Video-Text Retrieval Embdding with CLIP4Clip

author: Chen Zhang


This operator extracts features for video or text with CLIP4Clip which can generate embeddings for text and video by jointly training a video encoder and text encoder to maximize the cosine similarity.

Code Example

Read the text 'kids feeding and playing with the horse' to generate an text embedding.

from towhee.dc2 import pipe, ops, DataCollection

p = (
    pipe.input('text') \
        .map('text', 'vec', ops.video_text_embedding.clip4clip(model_name='clip_vit_b32', modality='text', device='cuda:1')) \
        .output('text', 'vec')

DataCollection(p('kids feeding and playing with the horse')).show()

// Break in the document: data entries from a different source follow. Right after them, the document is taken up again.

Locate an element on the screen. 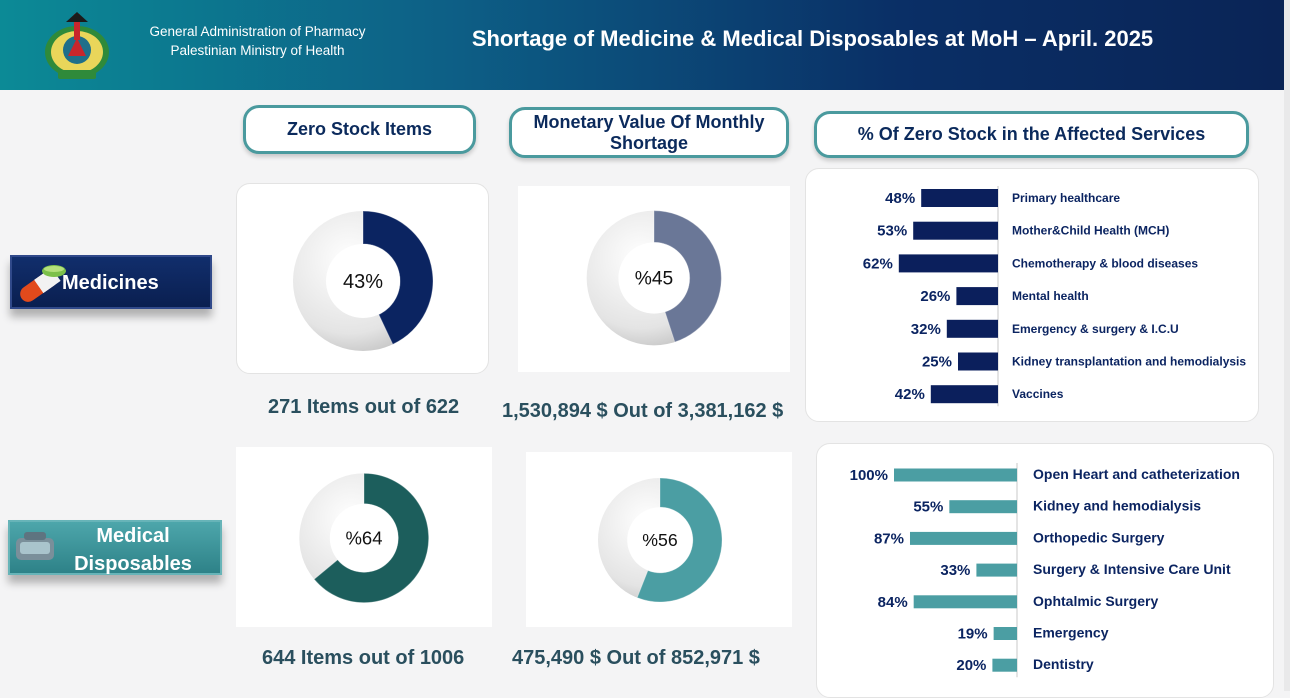 The image size is (1290, 698). bar-category-label: Chemotherapy & blood diseases is located at coordinates (1105, 263).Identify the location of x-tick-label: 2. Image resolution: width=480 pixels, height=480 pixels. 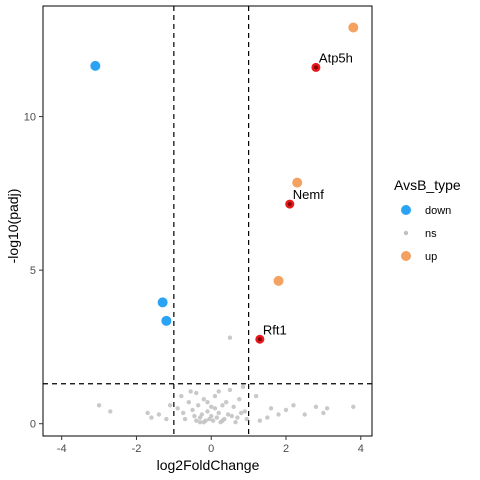
(286, 449).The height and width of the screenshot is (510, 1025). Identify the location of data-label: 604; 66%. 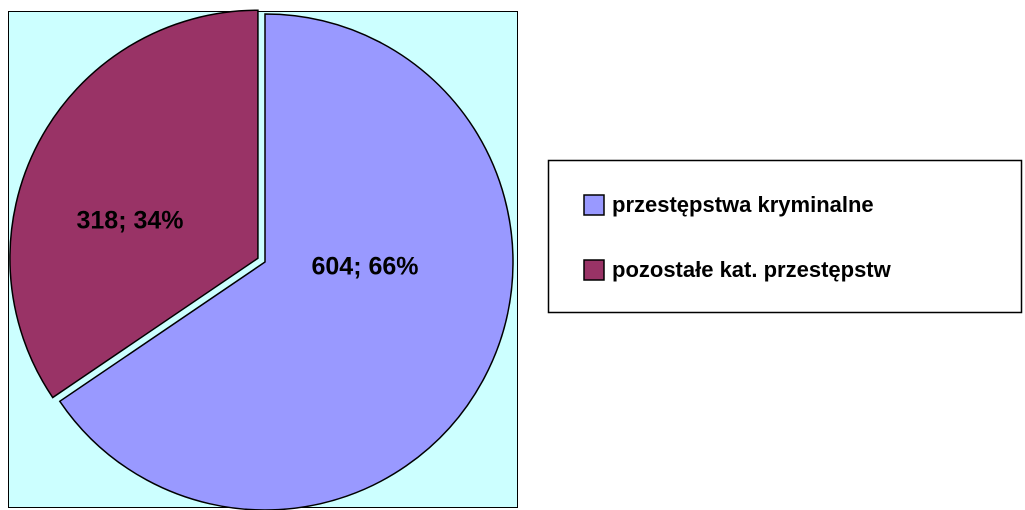
(364, 267).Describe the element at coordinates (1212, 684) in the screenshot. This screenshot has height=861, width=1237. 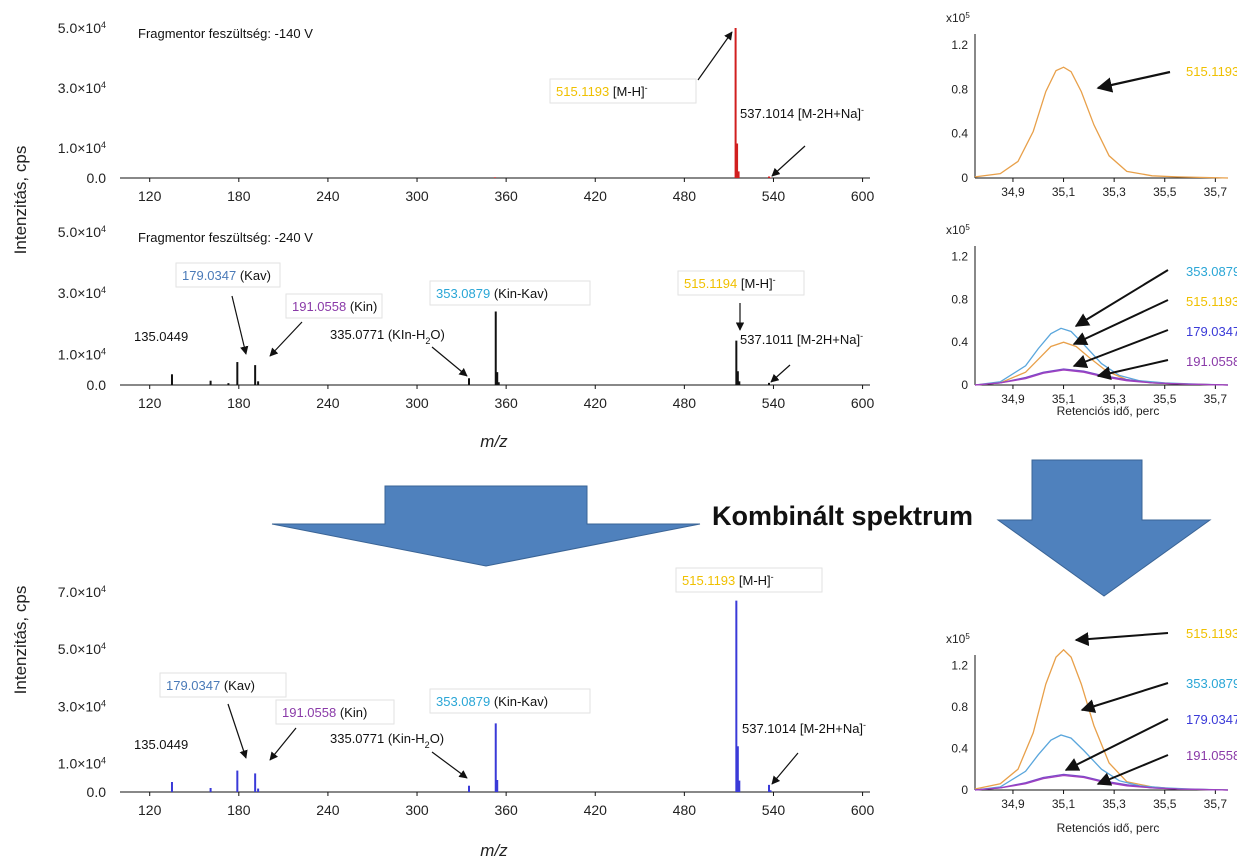
I see `series-label: 353.0879` at that location.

Load an video from path './demo_video.mp4' to generate an video embedding.

from towhee.dc2 import pipe, ops, DataCollection

p = (
    pipe.input('video_path') \
        .map('video_path', 'flame_gen', ops.video_decode.ffmpeg(sample_type='uniform_temporal_subsample', args={'num_samples': 12})) \
        .map('flame_gen', 'flame_list', lambda x: [y for y in x]) \
        .map('flame_list', 'vec', ops.video_text_embedding.clip4clip(model_name='clip_vit_b32', modality='video', device='cuda:2')) \
        .output('video_path', 'flame_list', 'vec')


Factory Constructor

Create the operator via the following factory method

clip4clip(model_name, modality, weight_path)


model_name: str

​ The model name of CLIP. Supported model names:

  • clip_vit_b32

modality: str

​ Which modality(video or text) is used to generate the embedding.

weight_path: str

​ pretrained model weights path.


An video-text embedding operator takes a list of towhee image or string as input and generate an embedding in ndarray.


data: List[towhee.types.Image] or str

​ The data (list of image(which is uniform subsampled from a video) or text based on specified modality) to generate embedding.

Returns: numpy.ndarray

​ The data embedding extracted by model.